Procesy i zatrzymania powoli stawały się dla teatru rutyną. Podejrzane przyjaź­nie, np. z Adamem Michnikiem (który pojawił się na spektaklu w Warszawie w 78 r. i spowodował, niczego nie winien, zamknięcie spektaklu), miały czasami znaczniejsze konsekwencje. Natychmiast zapadała decyzja, że teatr nie wyjedzie na prestiżowy Teatr Narodów do Amsterdamu i na festiwal do Freiburga. Oczywiście ministerstwo argumentowało swoją decy­zję niskim poziomem artystycznym ze­społu.

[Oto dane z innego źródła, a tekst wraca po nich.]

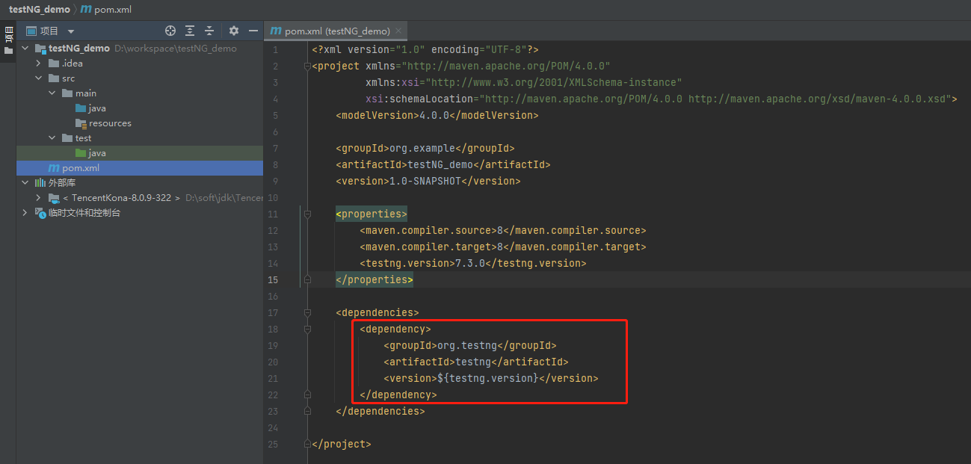Viewport: 971px width, 464px height.
Task: Expand the TencentKona-8.0.9-322 library node
Action: 38,197
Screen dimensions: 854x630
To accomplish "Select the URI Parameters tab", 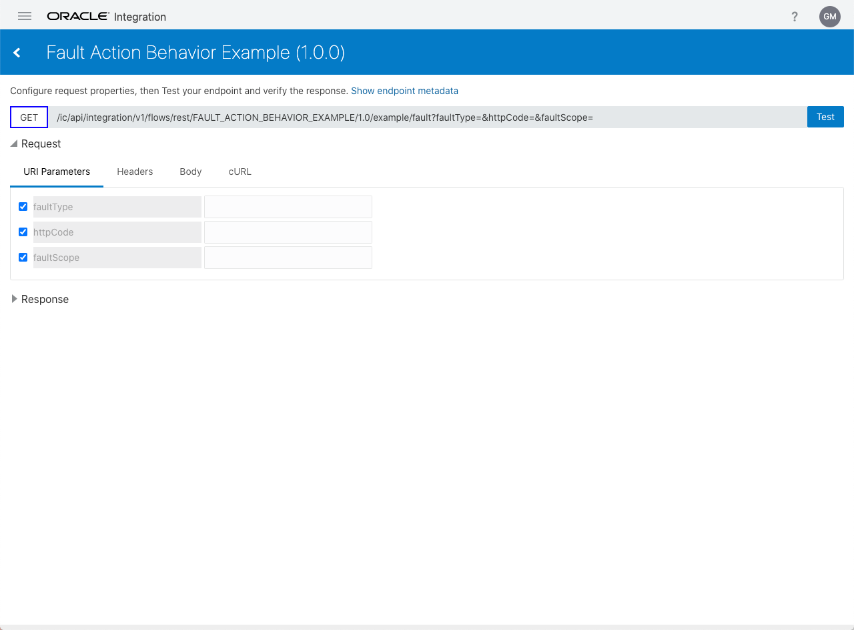I will [57, 172].
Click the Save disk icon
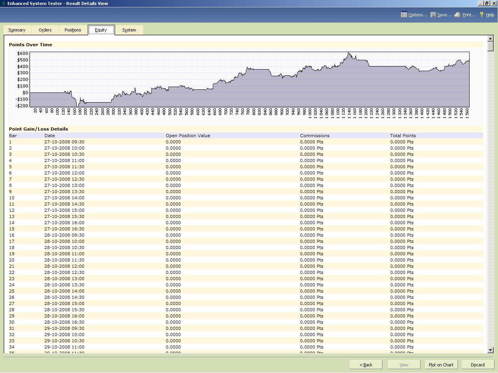 (x=433, y=15)
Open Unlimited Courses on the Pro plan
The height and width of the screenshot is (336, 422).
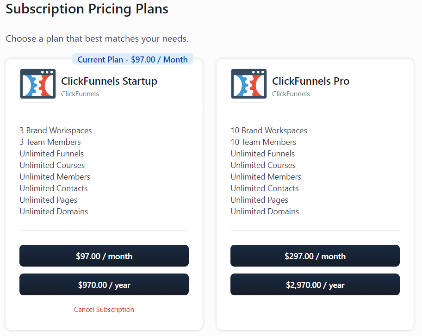tap(263, 165)
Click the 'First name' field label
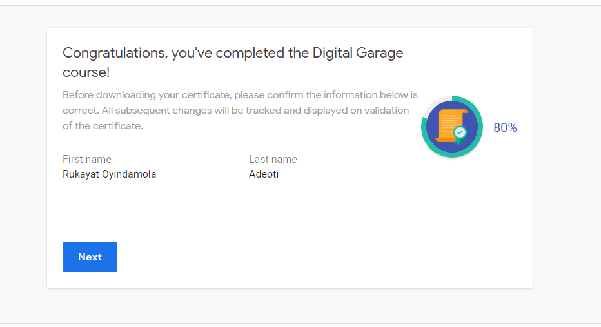The height and width of the screenshot is (327, 601). tap(87, 159)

- Proszę sobie wyobrazić - mówi z lekką irytacją Raczak - jest Teatr Naro­dów w Amsterdamie; żeby ktoś dostał nań zaproszenie, musi być obejrzany przez kompetentnego człowieka, który decydu­je, czy teatr pojedzie i jest odpowiedzialny za ściągnięcie zespołu, toczy walki z mini­sterstwem itp. Ministerstwo stawia waru­nek: musi pojechać drugi teatr z Polski. Amsterdam zgadza się na Teatr Stu. Ministerstwo stawia drugi warunek: pokrycie wszelkich kosztów Teatru Stu (w przypa­dku spektaklu pt."Szalona lokomotywa" koszty muszą być ogromne, ponieważ łą­czy się to z transportem tej lokomotywy na Zachód). Festiwal, żeby nas mieć, zga­dza się, po czym dostaje telegram, iż ministerstwo nie może wydać zgody na nasze uczestnictwo, ponieważ nie repre­zentujemy odpowiedniego poziomu artys­tycznego. Potem, gdy nas profesjonalizowano, ministerstwo powołało specjalną komisję, która miała orzec, czy reprezen­tujemy dobry poziom artystyczny czy nie. Komisja wydała werdykt, że możemy wy­jeżdżać za granicę - konstatuje Raczak. Teatrowi Ósmego Dnia z jednej strony ubarwiano życie procesami oraz sugero­wano ciągłe podwyższanie kwalifikacji dla możliwości późniejszych wyjazdów za granicę, a z drugiej strony jak gdyby zauważano te kwalifikacje, skoro dążono do profesjonalizacji zespołu. Do tego ostat­niego najbardziej dążyło ZSP, pod którego egidą ciągle teatr występował. Rok 1979 przynosi uniezależnienie się od ZSP i etaty w Estradzie, co znacznie poprawia sytuację finansową teatru. Romans z Est­radą trwa do 84 r., do tego czasu teatr nie dysponuje żadną własną siedzibą. Grywa głównie w studenckich klubach lub za­przyjaźnionych teatrach, wystawiając co rok premierę. W sierpniu 80 r. teatr gra na strajku w Stoczni Gdańskiej. Budzą się nadzieje na sfinalizowanie planów wyjaz­dowych. Nadchodzi zaproszenie na tour­nee po Holandii, które byłoby poniekąd rekompensatą za niespełniony Teatr Na­rodów w Amsterdamie w 78 r. Ministerst­wo wydaje zgodę na wyjazd i wszystko wydaje się układać pomyślnie, gdyby nie to, że...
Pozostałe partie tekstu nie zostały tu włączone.